他尝试移动手指,回应卡西姆烙印的冰冷催促,但残存的肢体如同灌满了凝固的铅,沉重得无法挪动分毫。连转动眼球的力气都仿佛被抽干了。只能被动地、绝望地感受着体内那团“余烬”持续地焚毁自己,感受着冰冷的虚空一点点抽走他最后的热量。-白+马¢书,院. \更!新~最′快!

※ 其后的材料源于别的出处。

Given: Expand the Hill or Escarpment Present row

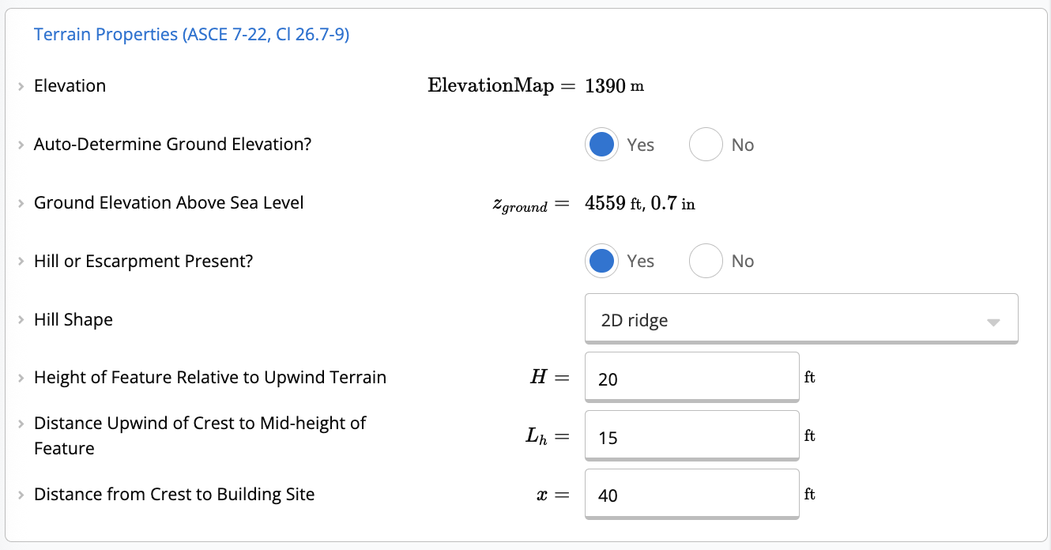Looking at the screenshot, I should pos(21,261).

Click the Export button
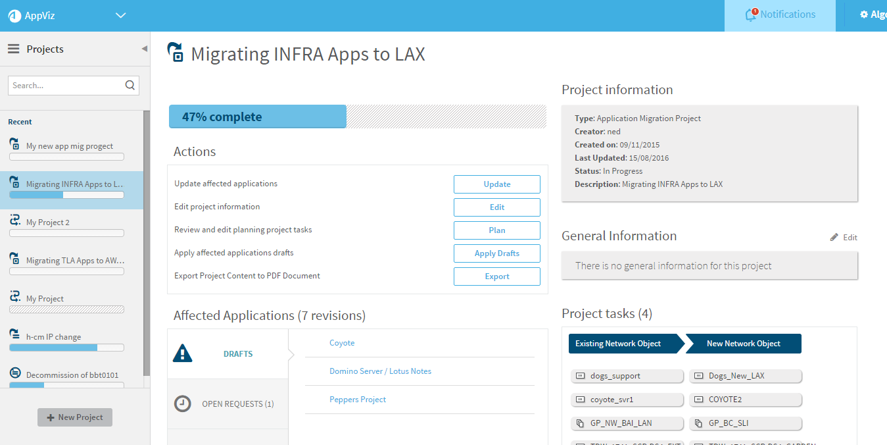click(496, 276)
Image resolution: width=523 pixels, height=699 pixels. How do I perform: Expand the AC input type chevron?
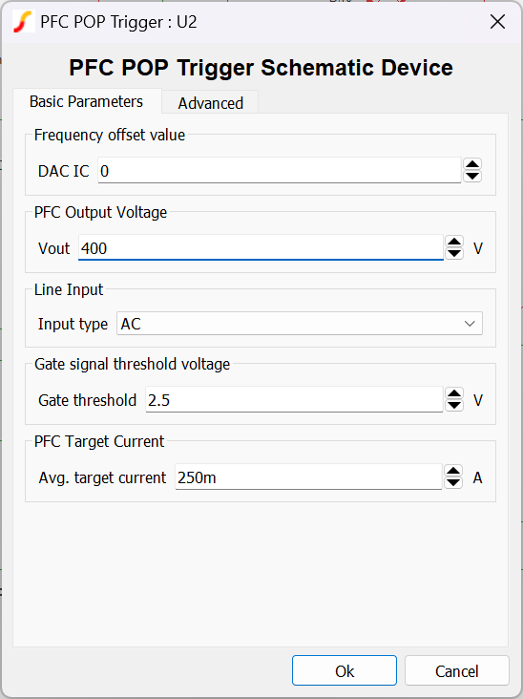tap(470, 324)
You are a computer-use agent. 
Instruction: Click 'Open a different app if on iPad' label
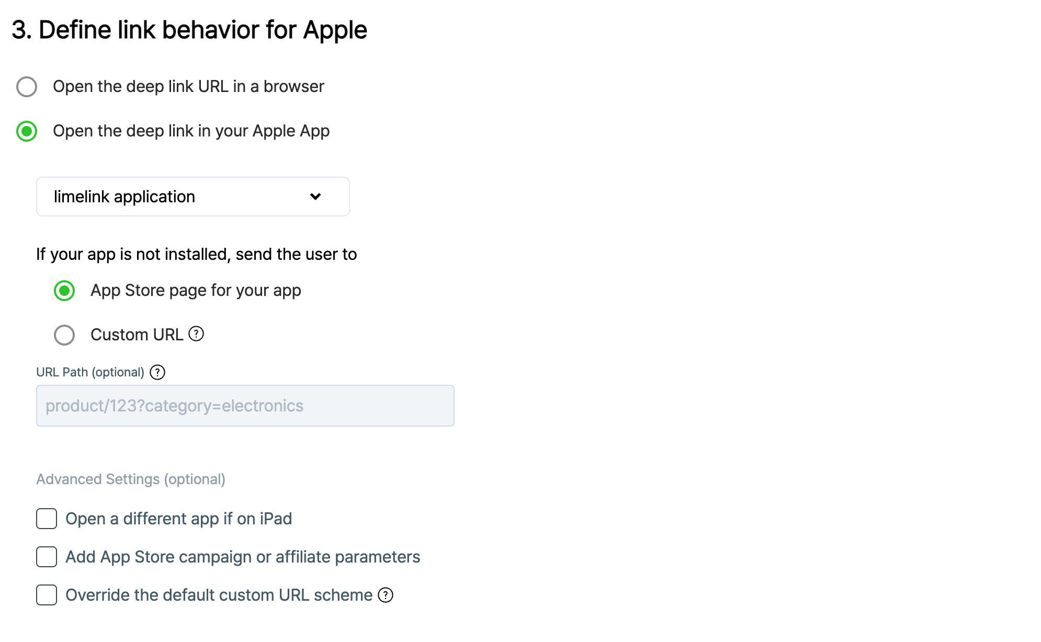tap(178, 519)
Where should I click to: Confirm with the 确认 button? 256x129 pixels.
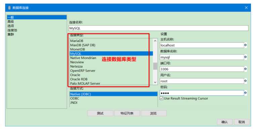tap(224, 122)
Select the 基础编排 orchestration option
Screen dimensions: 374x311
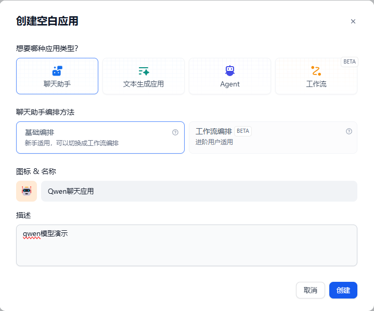tap(100, 138)
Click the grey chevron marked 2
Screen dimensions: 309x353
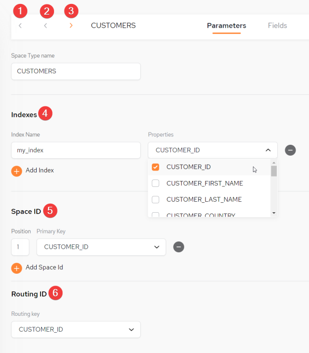click(x=46, y=26)
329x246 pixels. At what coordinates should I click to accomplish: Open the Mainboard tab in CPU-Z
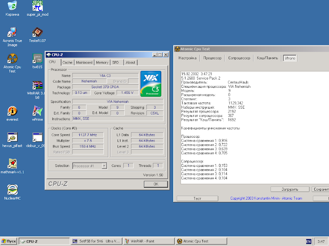click(84, 63)
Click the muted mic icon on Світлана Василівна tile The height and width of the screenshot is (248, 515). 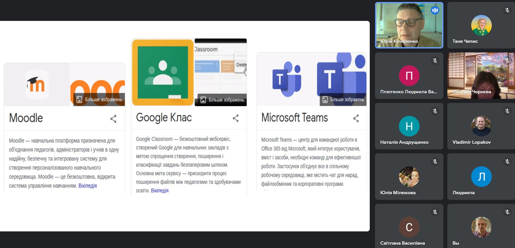click(435, 212)
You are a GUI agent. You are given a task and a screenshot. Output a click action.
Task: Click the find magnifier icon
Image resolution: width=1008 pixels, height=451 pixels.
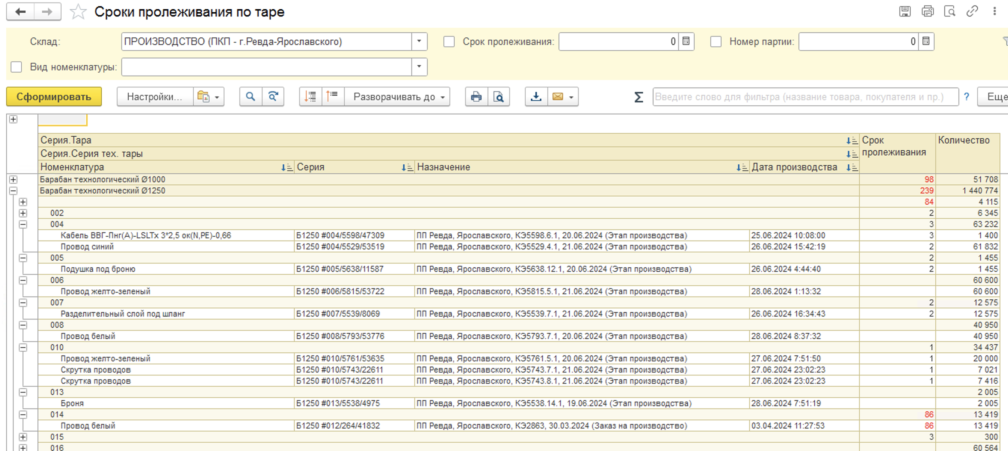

时间失去了意义。也许是一小时,也许是一天。意识在麻木的痛苦和冰冷的绝望中反复沉沦。熔炉光焰在奇点核心微弱地搏动着,传递着瑞恩和英灵们最后的守护意志,但这温暖在无边的死寂与自身崩解的剧痛面前,显得如此渺小,如同寒夜中随时会熄灭的烛火。
“…锚点…未失…”
烙印再次震荡,微弱却固执。它指向的不再是具体的坐标,而是一种存在的执念,一种对抗虚无的本能。
就在这时,一种极其微弱、却无法忽视的扰动,穿透了包裹阿贝尔的绝对死寂。
不是声音,不是光影,甚至不是信息层面的波动。
是引力。
一股极其微弱、但异常稳定的引力流,如同冰冷虚空中的一缕蛛丝,轻轻拂过阿贝尔翻滚的残躯。
这引力流的方向…并非来自后方那片毁灭战场(那里只有混乱的能量余波和归墟的暴怒残留),而是来自…前方那片更加深邃、更加黑暗的虚无深处!
阿贝尔残存的左眼瞳孔猛地收缩!在这片被遗忘的墓场中,任何稳定的引力源都意味着异常!是未被标记的流浪黑洞?是坍塌的恒星残骸?还是…更可怕的东西?
然而,卡西姆的烙印却如同嗅到血腥的鲨鱼,第一次传递出近乎急切的震荡:
“…方向…锁定…引力…源…”
“…唯一…扰动…锚定…坐标…”
没有选择!在这片连时间都仿佛凝固的绝对虚空中,这股稳定的引力流,是唯一的变量,是“生路自求”那冰冷指令下唯一的、模糊的指向标!即使是通往另一个毁灭的陷阱,也比在这里被自身缓慢焚毁,或者被归墟意志循着奇点波动追上来撕碎要好!